Your instructions>
Restate word for word only the lines from the one with "Where should I click to: Open the Playback" through the end of the records; no pictures belong in the copy.

# # # # #

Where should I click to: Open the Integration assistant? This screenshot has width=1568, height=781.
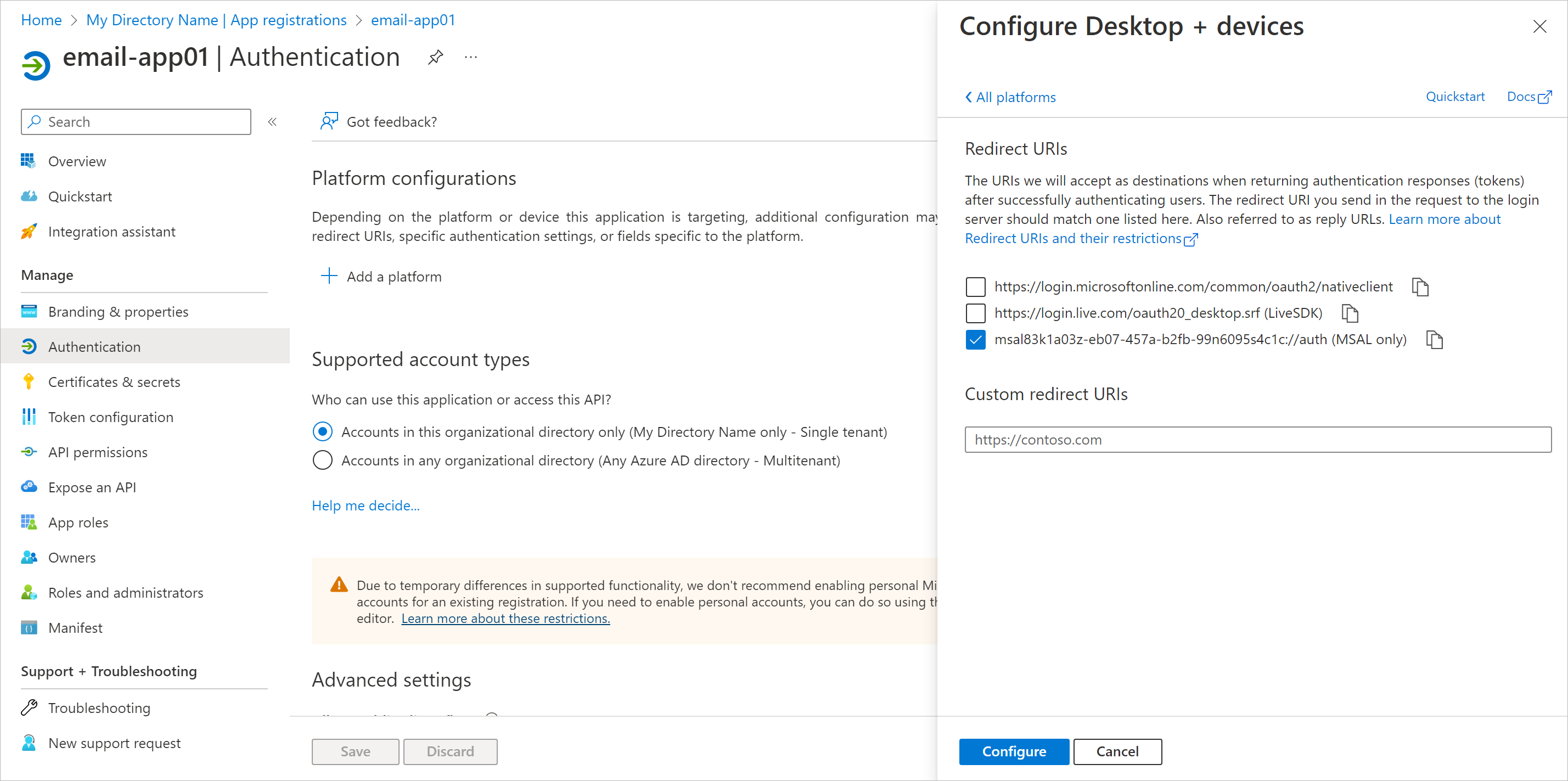pyautogui.click(x=111, y=231)

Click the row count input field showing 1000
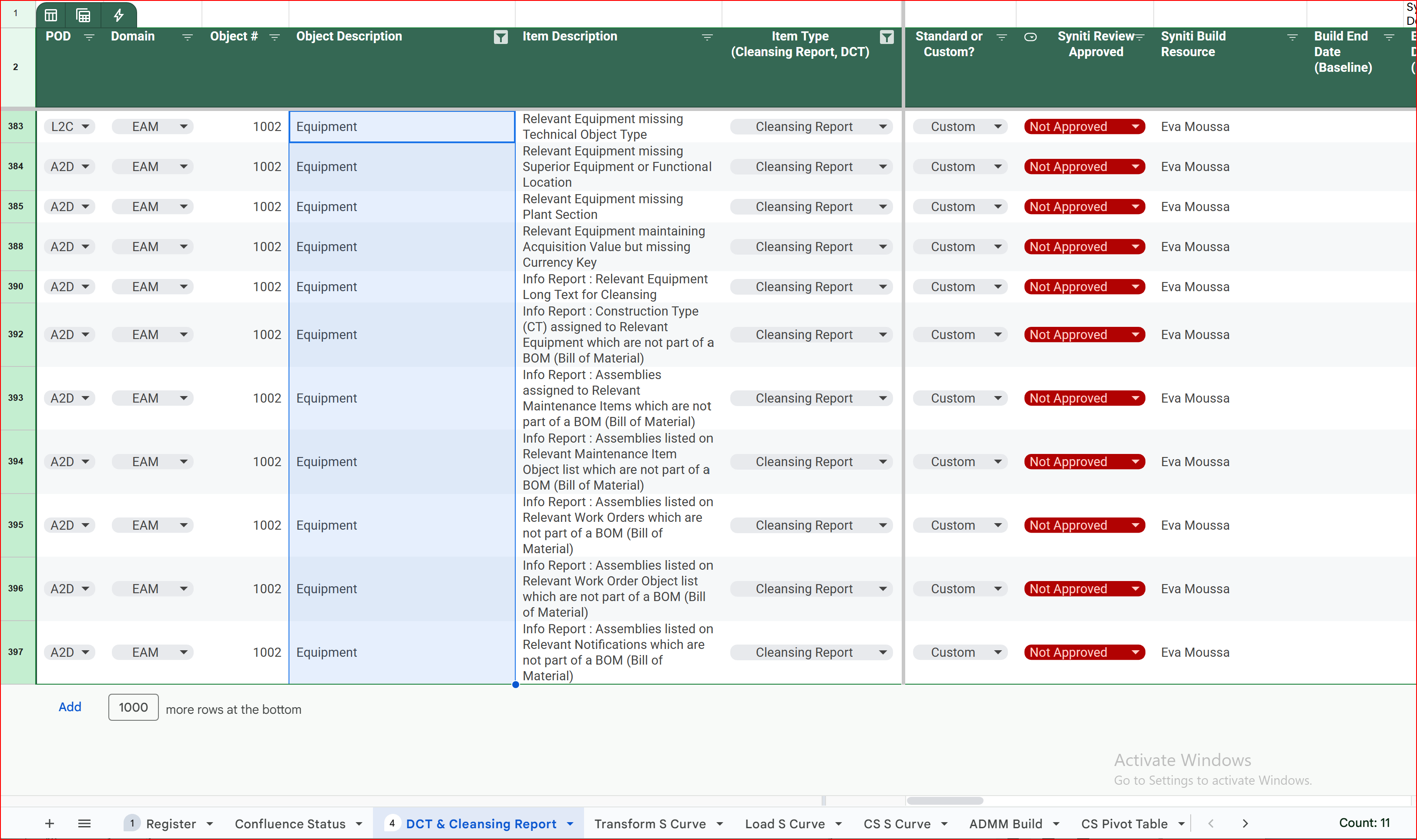133,708
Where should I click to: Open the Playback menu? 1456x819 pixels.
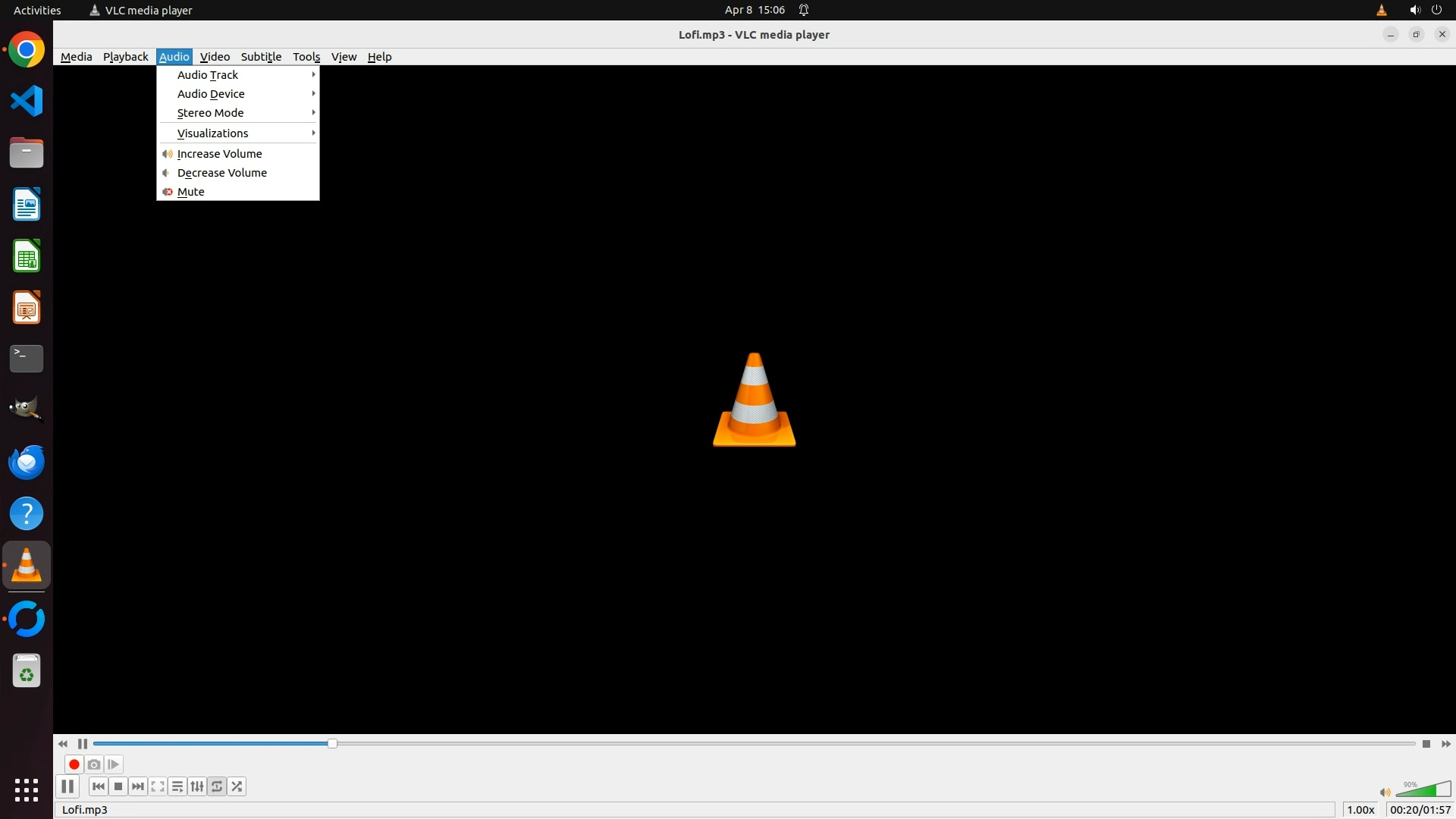point(125,57)
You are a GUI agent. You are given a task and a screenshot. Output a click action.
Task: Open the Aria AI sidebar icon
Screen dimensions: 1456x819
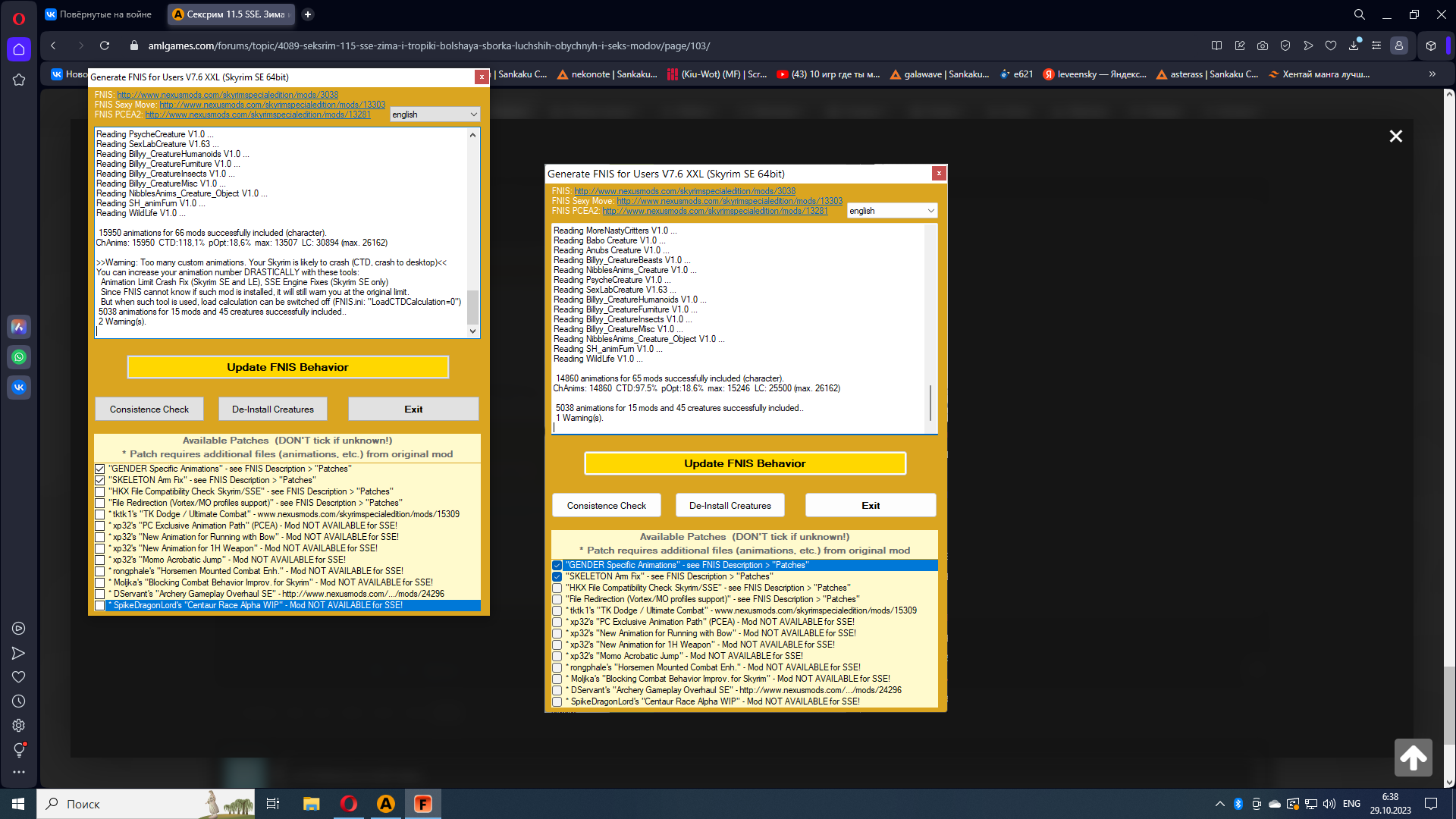(19, 327)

# # # # #

Result>
Where should I click to: Open the Playback menu? 1456x819 pixels.
point(125,57)
You are a GUI agent. You are given a task and a screenshot. Output a click action.
Task: Open the Aria AI sidebar icon
Screen dimensions: 1456x819
(19, 327)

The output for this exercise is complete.